Tesla paid pennies on the dollar for its Fremont factory. Image source: Tesla.

It seems that the market doesn't have a lot of faith right now in Tesla's (NASDAQ:TSLA) incredibly aggressive plan to ramp production to 500,000 vehicles per year by 2018 -- accelerated from the initial target of 2020. The company then expects that production can approach 1 million vehicles per year by 2020.

The electric-auto maker will eventually need more factories.

It's a fire! ... sale.
In no uncertain terms, Tesla got incredibly lucky in the wake of the financial crisis. Not only to barely survive a time period when the auto market was imploding, but also because it was able to score an incredible deal on its Fremont factory that General Motors and Toyota were unloading at a bargain price.

GM was in the process of unloading assets as part of its Chapter 11 bankruptcy restructuring. Tesla paid a mere $42 million for the 5.3 million square foot facility in 2010, while also purchasing discounted parts and other gear from GM and Toyota. The Fremont factory had previously produced upwards of 500,000 cars per year.

Tesla CEO Elon Musk thinks it would even be possible to push the limit of the Fremont factory and produce 1 million cars per year there, while acknowledging that it's probably a bad idea. From the recent earnings call:

I think it is actually feasible, maybe not advisable, but feasible to do it with just Fremont and the Gigafactory. We actually believe that the Fremont and the Gigafactory could scale to a million vehicles. Whether that's actually wise is a separate question.

As I said earlier, it's going to make sense to do localized production at least on a continent basis, otherwise your logistics costs end up being quite extreme. Your logistics costs start becoming a bigger and bigger percentage of total vehicle costs.

That's really why manufacturers build their cars for a local market. They build cars for a market in that market because logistics costs associated with shipping one and a half to two ton vehicles are massively the greater than, say, shipping a little consumer electronics device.

As Tesla continues to expand globally, it makes increasingly more sense to set up factories or final assembly facilities in other countries. The company opened a final assembly facility in the Netherlands in 2013. Just a couple weeks ago in an interview in China on CCTV, sales and service chief John McNeill suggested that it could make sense to set up a factory in China.
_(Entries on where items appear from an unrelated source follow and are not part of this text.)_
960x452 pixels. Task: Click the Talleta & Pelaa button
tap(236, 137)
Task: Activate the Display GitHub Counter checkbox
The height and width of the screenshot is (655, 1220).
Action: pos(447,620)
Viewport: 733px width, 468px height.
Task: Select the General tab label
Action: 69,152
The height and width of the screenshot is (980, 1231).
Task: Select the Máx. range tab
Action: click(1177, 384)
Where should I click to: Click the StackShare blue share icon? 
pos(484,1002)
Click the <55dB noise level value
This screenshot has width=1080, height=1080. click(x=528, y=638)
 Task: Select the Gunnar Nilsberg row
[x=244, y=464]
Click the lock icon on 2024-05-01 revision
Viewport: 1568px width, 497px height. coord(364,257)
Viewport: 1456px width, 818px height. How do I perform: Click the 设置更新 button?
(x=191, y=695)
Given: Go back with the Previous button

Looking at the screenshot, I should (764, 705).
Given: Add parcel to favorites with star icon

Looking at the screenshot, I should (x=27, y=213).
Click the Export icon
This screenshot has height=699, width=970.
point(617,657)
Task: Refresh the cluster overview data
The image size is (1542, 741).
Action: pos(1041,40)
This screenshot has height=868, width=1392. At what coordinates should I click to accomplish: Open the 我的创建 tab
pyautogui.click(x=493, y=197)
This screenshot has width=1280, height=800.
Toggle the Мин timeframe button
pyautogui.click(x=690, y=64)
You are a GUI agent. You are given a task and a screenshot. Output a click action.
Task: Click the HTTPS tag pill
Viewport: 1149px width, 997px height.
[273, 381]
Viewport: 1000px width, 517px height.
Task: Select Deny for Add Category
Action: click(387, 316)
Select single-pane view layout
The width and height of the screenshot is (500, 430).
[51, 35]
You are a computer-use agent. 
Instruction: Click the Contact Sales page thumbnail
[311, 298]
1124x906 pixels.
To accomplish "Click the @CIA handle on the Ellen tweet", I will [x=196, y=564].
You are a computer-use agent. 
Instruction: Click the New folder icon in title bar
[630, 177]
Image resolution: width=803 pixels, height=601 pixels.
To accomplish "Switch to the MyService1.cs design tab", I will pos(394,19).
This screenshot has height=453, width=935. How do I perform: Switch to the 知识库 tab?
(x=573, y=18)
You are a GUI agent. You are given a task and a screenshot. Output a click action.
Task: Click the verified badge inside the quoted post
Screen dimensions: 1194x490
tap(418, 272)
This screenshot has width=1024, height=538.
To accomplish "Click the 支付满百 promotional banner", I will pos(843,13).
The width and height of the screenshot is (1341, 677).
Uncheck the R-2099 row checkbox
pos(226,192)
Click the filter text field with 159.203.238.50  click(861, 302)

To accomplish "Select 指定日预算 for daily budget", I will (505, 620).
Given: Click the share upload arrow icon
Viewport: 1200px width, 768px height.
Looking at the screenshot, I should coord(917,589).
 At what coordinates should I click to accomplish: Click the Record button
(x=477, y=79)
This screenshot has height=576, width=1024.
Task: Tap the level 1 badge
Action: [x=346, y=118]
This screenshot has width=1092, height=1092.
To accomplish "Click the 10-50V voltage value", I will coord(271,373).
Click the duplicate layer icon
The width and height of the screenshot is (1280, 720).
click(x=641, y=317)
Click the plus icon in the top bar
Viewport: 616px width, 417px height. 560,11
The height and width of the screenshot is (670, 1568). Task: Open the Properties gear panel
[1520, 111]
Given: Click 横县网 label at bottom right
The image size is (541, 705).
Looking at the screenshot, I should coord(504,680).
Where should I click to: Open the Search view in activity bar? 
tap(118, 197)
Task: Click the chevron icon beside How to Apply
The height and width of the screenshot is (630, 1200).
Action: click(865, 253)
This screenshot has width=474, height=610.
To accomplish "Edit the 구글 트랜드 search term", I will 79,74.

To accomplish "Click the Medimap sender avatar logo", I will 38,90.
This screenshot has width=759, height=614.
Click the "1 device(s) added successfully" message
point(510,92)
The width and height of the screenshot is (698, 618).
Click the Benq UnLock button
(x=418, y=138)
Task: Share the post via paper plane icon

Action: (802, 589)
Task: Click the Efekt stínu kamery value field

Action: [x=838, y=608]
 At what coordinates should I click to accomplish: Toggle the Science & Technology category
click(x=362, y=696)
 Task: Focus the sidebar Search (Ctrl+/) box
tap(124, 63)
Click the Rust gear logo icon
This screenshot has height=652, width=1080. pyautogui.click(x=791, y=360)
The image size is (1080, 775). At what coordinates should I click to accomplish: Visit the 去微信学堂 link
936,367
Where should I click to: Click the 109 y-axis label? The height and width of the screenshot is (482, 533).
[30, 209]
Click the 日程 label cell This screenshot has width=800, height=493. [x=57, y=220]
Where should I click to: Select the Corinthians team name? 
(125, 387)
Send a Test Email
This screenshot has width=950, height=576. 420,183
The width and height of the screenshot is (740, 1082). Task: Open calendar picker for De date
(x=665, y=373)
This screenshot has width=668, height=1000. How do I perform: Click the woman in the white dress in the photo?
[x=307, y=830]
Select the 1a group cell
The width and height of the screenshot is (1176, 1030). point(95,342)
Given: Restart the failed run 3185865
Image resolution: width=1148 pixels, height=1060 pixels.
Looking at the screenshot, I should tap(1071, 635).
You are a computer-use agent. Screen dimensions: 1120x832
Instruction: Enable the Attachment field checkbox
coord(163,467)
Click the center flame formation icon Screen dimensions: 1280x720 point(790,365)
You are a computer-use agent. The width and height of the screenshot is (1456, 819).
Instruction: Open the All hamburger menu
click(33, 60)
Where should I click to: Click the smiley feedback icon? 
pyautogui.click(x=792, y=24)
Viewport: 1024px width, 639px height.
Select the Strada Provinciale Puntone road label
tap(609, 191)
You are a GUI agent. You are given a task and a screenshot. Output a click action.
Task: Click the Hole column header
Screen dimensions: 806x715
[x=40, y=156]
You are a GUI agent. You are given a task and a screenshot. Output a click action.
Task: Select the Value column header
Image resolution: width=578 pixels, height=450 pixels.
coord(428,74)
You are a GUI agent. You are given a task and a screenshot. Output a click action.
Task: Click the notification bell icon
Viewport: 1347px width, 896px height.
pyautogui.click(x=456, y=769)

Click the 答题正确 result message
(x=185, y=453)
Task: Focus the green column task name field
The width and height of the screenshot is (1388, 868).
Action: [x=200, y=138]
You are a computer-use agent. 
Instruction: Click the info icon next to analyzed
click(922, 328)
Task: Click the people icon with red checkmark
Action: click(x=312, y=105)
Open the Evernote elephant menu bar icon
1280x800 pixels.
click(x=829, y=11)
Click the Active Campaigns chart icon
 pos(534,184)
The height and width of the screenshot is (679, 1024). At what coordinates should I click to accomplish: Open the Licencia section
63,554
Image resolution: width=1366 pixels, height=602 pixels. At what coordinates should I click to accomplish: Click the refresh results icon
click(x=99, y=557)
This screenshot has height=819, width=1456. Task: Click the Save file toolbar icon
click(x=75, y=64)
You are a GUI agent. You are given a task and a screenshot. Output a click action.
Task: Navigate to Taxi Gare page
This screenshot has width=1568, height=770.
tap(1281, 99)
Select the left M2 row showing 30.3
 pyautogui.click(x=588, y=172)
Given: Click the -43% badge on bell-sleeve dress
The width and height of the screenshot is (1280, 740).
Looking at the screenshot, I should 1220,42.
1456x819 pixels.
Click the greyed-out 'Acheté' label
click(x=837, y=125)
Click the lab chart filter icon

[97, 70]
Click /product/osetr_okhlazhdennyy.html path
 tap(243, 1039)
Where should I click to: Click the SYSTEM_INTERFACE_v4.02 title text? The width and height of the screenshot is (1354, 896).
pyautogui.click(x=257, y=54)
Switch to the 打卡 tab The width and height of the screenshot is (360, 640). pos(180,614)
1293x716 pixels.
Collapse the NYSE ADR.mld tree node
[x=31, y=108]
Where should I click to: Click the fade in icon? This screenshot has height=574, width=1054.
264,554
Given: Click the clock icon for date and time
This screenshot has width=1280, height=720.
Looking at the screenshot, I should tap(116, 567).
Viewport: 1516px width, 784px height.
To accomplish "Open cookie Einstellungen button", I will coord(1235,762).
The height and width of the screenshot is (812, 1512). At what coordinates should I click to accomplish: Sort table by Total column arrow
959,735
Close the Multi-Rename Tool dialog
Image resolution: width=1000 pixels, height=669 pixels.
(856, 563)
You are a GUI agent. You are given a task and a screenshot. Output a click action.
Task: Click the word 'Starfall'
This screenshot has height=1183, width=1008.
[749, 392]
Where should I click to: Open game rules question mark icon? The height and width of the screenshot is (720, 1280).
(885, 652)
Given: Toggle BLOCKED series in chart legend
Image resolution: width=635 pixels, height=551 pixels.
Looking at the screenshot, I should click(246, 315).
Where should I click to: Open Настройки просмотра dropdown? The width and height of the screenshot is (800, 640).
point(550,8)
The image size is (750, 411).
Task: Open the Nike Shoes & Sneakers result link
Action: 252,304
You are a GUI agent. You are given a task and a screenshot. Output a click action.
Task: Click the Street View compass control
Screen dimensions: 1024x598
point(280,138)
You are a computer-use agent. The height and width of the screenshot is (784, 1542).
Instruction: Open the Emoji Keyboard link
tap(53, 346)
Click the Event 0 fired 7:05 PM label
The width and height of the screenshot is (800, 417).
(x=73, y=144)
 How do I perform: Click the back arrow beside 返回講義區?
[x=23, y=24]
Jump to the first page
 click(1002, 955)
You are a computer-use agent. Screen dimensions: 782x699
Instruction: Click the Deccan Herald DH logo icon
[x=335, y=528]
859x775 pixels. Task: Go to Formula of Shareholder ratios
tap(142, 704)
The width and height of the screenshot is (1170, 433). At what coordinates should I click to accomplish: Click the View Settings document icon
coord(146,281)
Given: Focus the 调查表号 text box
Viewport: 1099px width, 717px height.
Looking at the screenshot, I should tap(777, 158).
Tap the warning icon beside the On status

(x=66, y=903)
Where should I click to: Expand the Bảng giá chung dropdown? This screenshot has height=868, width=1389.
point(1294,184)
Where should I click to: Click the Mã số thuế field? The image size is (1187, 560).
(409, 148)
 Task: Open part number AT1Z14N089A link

China in particular makes a lot of sense because it is the largest auto market in the world, the middle class is growing like gangbusters, the government has been pushing for EV adoption in order to combat pollution, and import taxes are extremely high if the vehicle is assembled outside of the country.

However, the big difference with the next factory will be that Tesla won't be able to acquire one for pennies on the dollar like it did with NUMMI. So yes, a capital raise seems in order.